Data section ▸
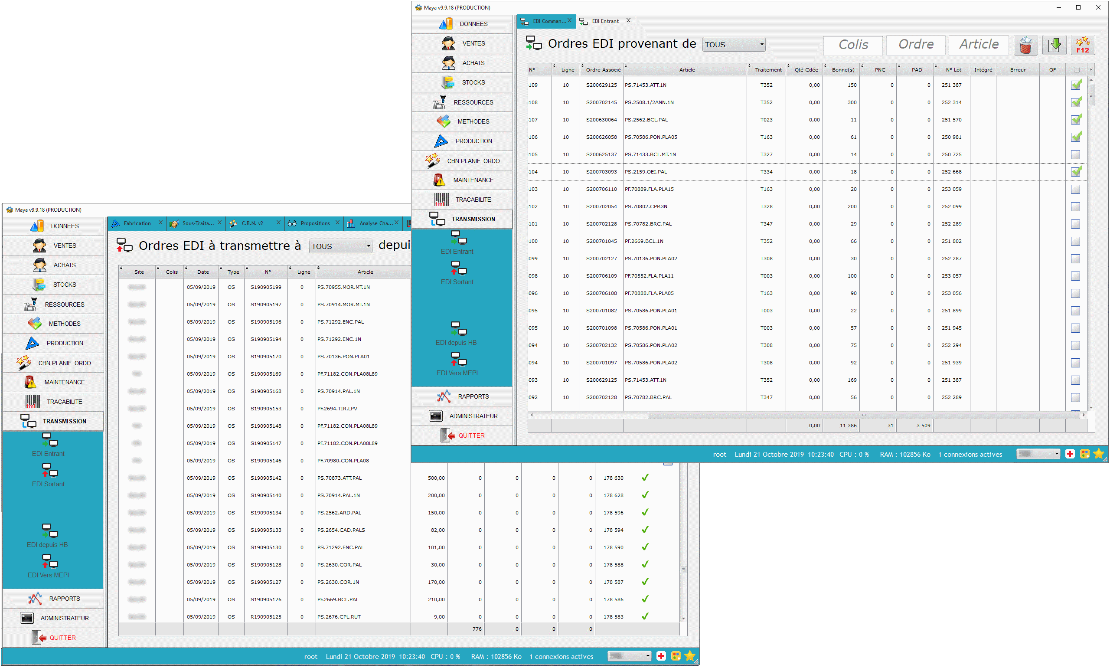The width and height of the screenshot is (1110, 668).
Task: Click the red trash bin toolbar icon
Action: 1025,45
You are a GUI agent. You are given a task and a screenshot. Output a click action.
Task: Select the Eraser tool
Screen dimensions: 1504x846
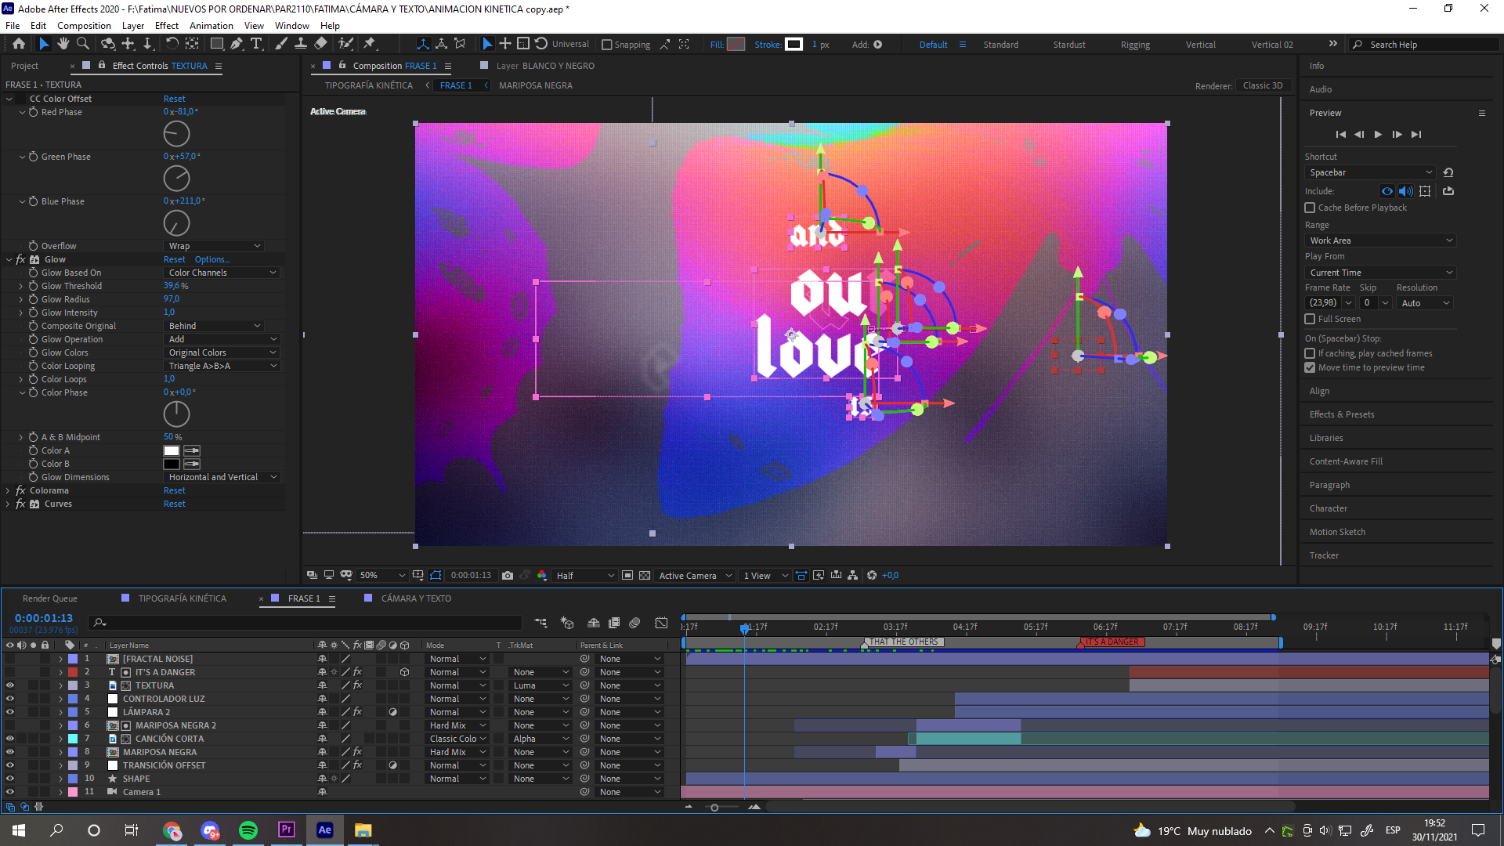pyautogui.click(x=321, y=44)
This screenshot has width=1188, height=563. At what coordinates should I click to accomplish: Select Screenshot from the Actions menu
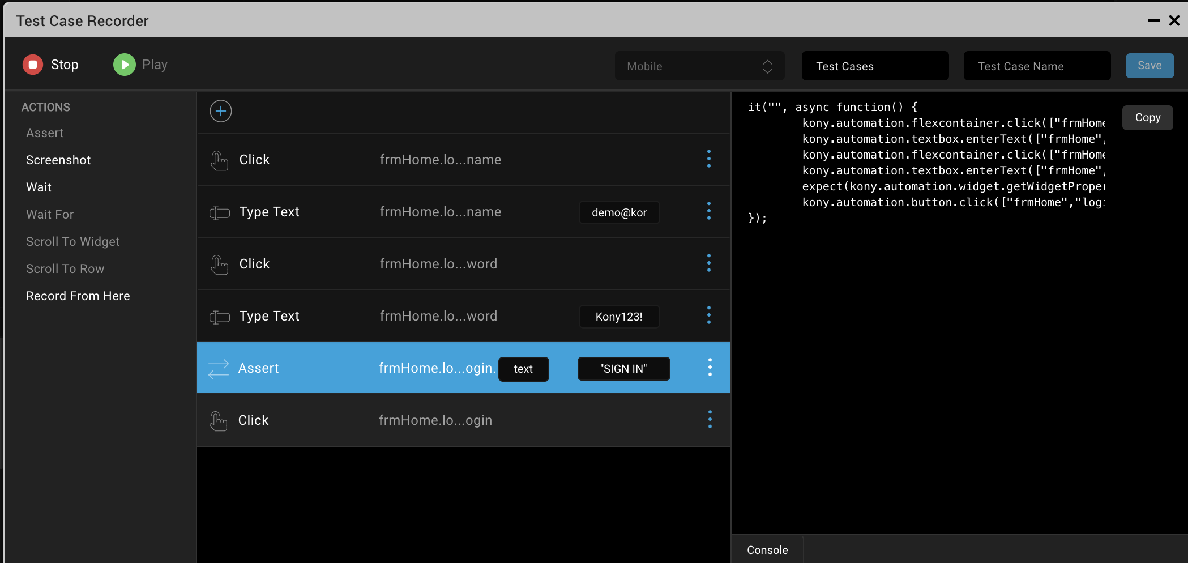[58, 160]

Assignment ▸
Begin at the line containing "You are a GUI" and stop at the last line of the data. Repeat only those lines, exactly, and leave out the pictures.

Exercise output ▸
You are a GUI agent. You are given a task and a screenshot. Output a click action.
Task: Select the Eraser tool
Screen dimensions: 1504x846
pyautogui.click(x=321, y=44)
This screenshot has width=1188, height=563. At what coordinates should I click to accomplish: Select Screenshot from the Actions menu
[58, 160]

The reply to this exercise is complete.